Identify the line with "[Xavier University] (864, 1678)"; copy word for word that line and every one after it, to the end of the listing. Exclude pictures.

Working data:

== Segment start ==

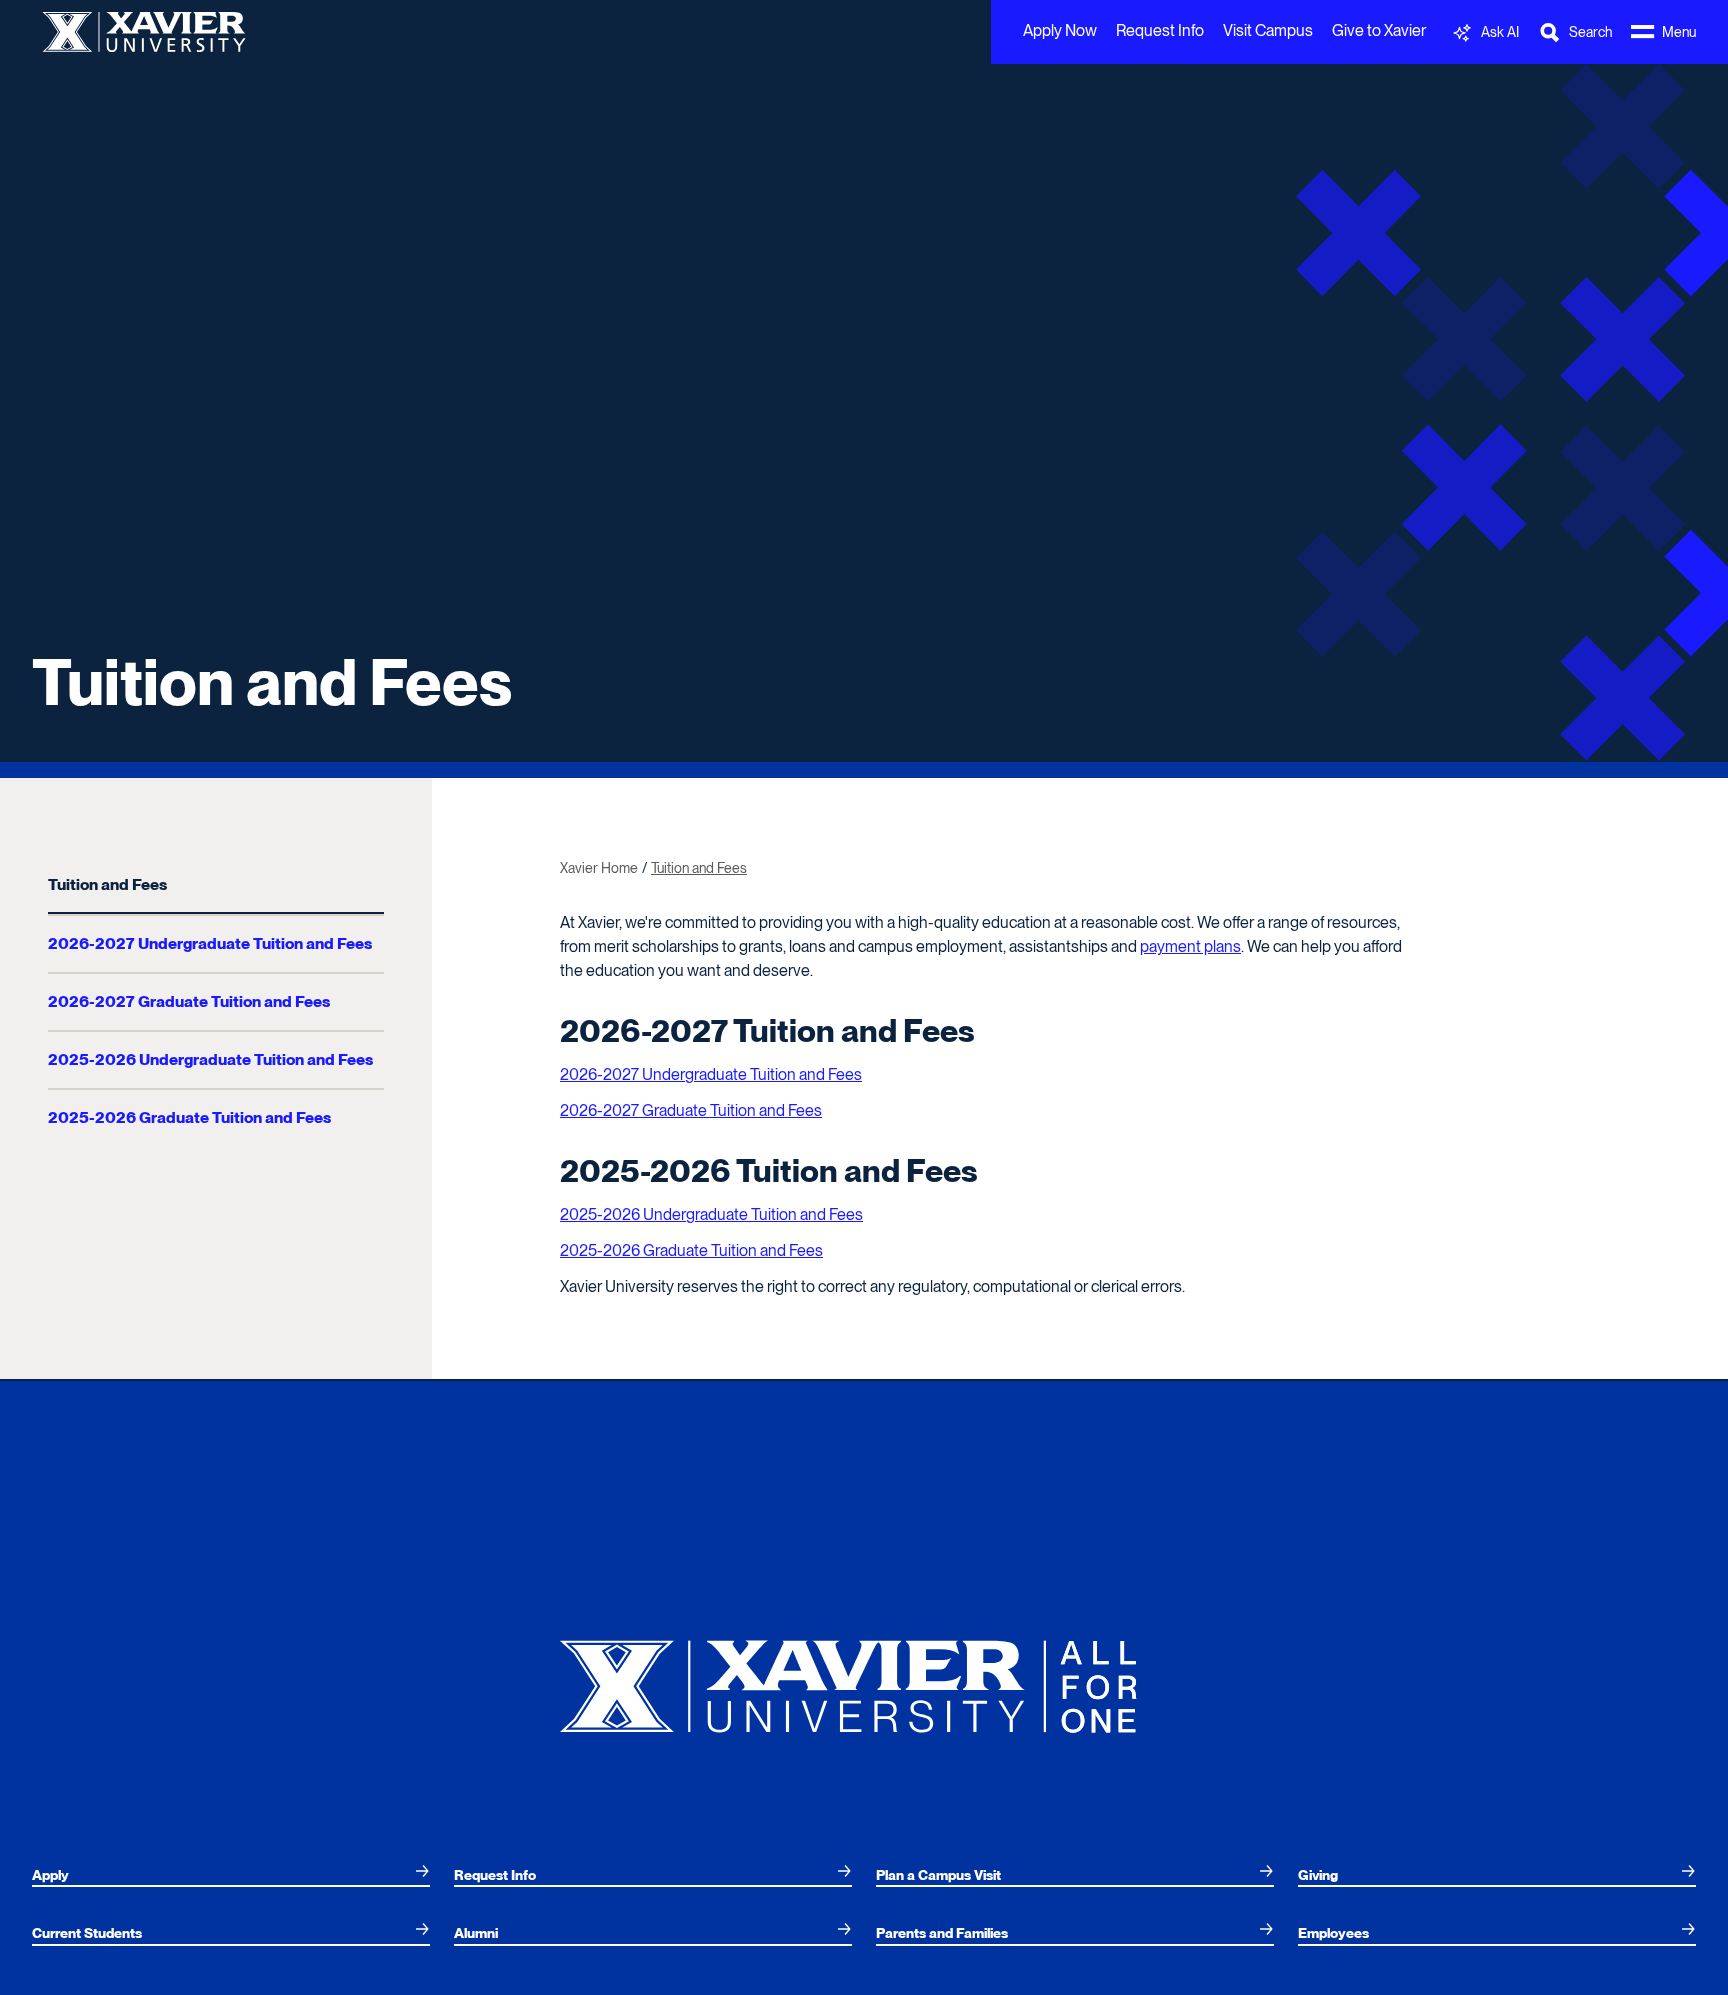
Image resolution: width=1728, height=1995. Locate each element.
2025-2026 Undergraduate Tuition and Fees (210, 1059)
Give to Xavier (1379, 30)
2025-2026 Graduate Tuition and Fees (189, 1117)
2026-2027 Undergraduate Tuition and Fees (210, 943)
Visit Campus (1268, 30)
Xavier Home (599, 868)
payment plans (1190, 946)
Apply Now (1060, 30)
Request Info (1160, 30)
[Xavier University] (864, 1678)
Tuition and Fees (107, 884)
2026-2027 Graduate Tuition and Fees (189, 1001)
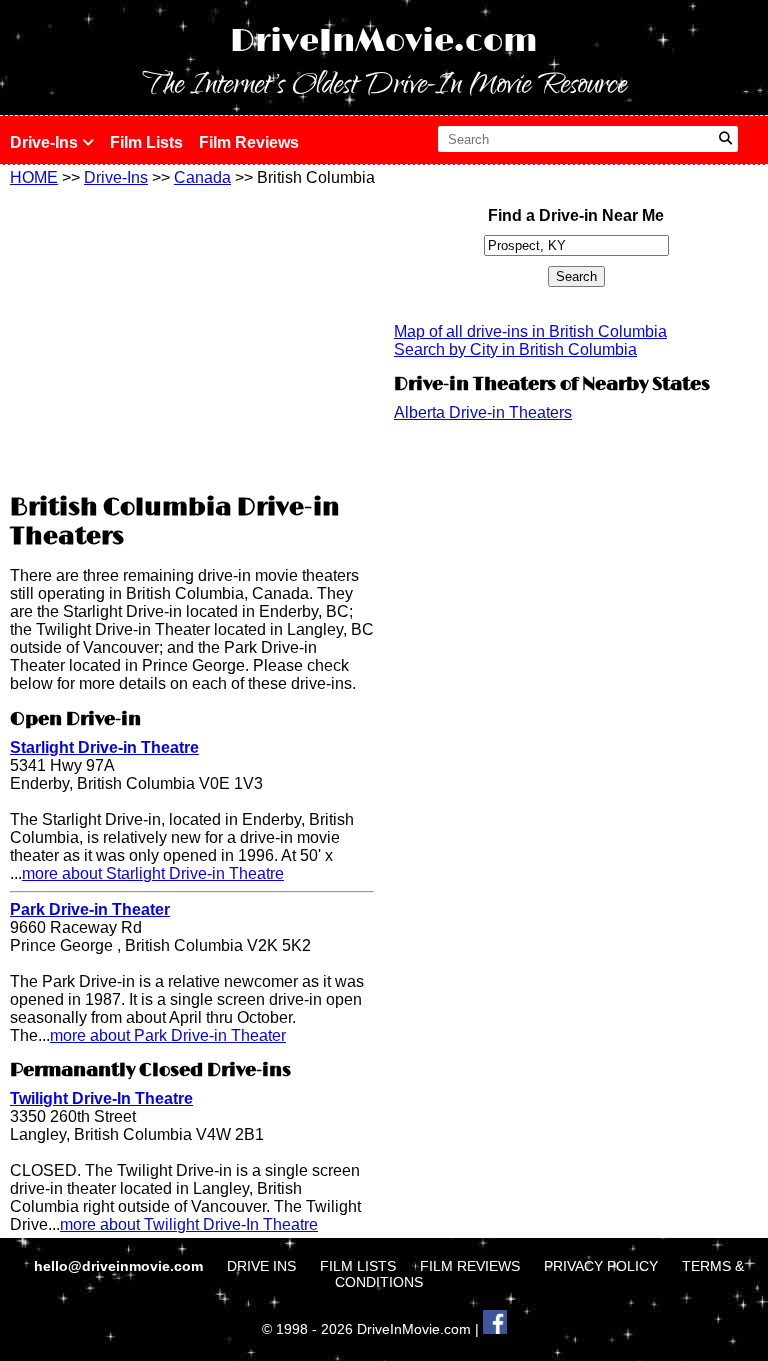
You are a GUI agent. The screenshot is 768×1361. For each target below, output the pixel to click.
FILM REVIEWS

== Segment end ==

Written solution:
[Xavier University] (864, 1678)
Tuition and Fees (107, 884)
2026-2027 Graduate Tuition and Fees (189, 1001)
You are a GUI agent. The screenshot is 768×1361. For each target below, output the pixel to click.
FILM REVIEWS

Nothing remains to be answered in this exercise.